Stored data entries

BEGIN

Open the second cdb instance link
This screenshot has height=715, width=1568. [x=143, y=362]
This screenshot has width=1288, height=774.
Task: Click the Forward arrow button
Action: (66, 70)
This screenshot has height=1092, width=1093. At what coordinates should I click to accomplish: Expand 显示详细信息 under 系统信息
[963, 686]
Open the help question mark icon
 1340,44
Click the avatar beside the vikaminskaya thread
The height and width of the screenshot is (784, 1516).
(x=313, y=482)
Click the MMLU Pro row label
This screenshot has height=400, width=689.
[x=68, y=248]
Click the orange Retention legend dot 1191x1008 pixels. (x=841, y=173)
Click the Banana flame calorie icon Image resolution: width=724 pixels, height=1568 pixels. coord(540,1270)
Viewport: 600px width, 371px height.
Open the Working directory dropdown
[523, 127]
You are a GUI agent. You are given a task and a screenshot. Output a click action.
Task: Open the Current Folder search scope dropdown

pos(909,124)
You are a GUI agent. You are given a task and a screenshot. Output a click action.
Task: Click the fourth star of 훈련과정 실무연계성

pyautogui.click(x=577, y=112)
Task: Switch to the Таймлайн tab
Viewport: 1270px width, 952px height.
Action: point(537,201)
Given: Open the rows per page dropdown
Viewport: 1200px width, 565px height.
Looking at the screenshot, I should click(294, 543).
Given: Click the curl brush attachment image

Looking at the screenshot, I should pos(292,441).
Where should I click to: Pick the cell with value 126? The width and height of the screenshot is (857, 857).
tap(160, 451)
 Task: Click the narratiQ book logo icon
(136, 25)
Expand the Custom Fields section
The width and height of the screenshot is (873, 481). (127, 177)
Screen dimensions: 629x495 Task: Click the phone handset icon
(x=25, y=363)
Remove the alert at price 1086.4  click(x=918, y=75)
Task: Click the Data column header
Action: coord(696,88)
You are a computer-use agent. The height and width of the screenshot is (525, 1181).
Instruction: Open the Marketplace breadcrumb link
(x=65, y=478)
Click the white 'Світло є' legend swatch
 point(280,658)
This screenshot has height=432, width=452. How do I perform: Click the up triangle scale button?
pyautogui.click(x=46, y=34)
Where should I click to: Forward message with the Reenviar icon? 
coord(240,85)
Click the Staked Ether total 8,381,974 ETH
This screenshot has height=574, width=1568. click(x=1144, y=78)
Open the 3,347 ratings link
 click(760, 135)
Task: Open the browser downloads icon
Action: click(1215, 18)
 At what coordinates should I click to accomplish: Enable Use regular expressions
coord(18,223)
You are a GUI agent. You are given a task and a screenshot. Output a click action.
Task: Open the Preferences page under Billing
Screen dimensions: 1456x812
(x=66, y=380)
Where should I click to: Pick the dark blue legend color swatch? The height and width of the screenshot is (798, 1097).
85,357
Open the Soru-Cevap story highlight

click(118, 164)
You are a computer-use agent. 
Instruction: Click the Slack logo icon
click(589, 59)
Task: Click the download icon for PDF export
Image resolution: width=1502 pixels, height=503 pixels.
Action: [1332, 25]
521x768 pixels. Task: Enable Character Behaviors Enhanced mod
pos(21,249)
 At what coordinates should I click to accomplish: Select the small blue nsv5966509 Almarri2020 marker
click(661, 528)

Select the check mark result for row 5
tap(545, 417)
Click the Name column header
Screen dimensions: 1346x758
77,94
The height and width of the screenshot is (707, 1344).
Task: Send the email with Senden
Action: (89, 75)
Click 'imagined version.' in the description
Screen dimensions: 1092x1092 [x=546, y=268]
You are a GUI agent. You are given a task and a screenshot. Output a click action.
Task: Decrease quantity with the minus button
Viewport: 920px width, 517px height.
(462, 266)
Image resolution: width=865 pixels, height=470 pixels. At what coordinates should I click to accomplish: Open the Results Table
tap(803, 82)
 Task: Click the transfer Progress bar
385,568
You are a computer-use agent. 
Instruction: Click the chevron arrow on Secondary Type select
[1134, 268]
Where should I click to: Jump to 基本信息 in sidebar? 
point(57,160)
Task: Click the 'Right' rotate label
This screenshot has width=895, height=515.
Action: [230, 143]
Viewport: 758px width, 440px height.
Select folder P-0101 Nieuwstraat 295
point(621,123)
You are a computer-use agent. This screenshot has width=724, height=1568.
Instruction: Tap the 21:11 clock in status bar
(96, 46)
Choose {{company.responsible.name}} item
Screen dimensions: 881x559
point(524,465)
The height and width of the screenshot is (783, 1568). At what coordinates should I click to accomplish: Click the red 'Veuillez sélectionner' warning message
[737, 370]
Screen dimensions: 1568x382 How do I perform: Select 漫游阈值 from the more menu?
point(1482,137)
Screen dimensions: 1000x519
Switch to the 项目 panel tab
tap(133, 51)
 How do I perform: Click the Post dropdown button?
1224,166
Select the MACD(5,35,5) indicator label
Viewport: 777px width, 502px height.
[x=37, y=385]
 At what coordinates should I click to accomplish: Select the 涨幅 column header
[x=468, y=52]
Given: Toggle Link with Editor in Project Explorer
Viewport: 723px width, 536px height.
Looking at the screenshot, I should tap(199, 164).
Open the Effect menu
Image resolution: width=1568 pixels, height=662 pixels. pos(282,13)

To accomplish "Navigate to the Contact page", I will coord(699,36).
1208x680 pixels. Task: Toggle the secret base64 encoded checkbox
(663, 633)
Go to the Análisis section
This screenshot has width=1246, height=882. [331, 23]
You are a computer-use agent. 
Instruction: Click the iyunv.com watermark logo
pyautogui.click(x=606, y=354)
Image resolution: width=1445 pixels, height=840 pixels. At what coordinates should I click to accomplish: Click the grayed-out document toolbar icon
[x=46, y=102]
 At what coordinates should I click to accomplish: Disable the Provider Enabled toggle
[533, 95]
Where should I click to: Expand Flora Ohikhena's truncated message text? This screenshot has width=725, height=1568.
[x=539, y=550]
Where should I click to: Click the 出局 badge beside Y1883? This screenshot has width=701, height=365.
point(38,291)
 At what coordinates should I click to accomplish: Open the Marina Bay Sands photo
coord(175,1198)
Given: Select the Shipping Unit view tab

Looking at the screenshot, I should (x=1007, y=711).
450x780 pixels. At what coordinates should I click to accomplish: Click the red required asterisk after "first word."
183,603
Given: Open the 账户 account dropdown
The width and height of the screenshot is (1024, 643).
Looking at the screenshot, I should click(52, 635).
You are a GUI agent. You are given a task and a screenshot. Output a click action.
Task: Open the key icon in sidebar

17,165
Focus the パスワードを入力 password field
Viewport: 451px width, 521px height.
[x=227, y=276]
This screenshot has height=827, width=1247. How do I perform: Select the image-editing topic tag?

END

= TASK TO CARRY OUT =
Look at each line above and note whether it holds the word "page". Report how many do, as the number only.

= ANSWER FOR THIS EXERCISE =
3